From the entries below, report only the number of lines that contain the word "Task".

MATERIAL PROVIDED ▸
>>>>
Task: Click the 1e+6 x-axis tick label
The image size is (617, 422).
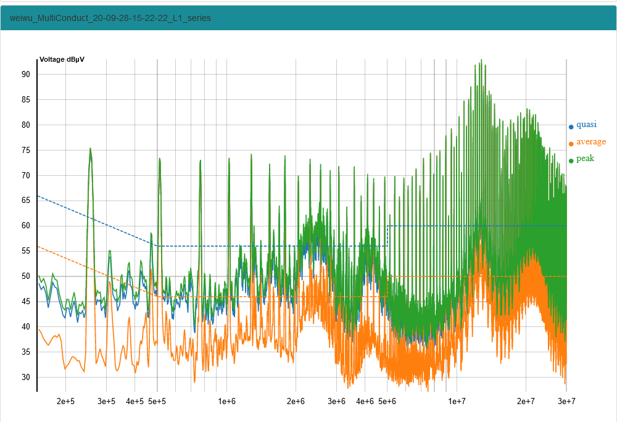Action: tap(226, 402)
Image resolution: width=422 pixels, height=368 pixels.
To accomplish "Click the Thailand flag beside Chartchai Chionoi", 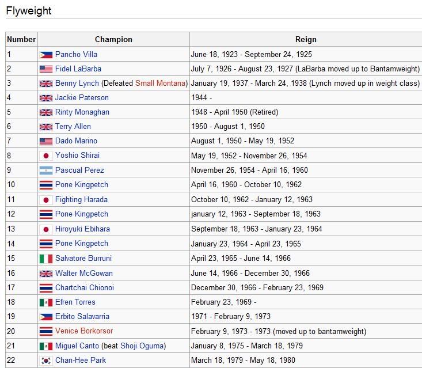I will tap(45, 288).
<<<<
>>>>
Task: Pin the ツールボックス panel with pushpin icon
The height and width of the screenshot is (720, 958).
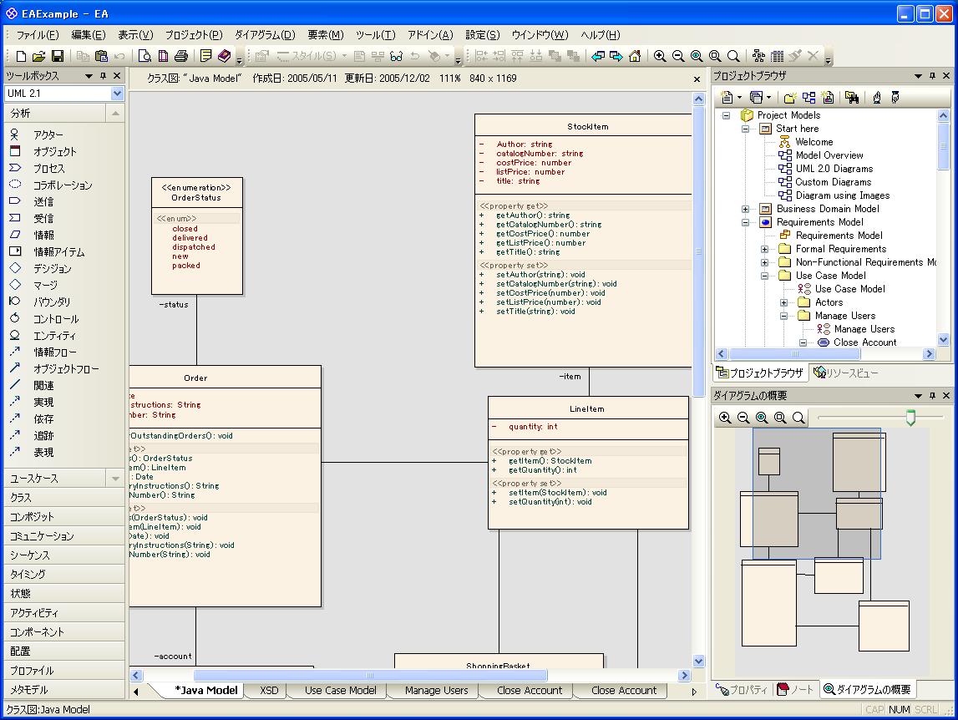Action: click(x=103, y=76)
<<<<
OUTPUT BELOW ▸ 2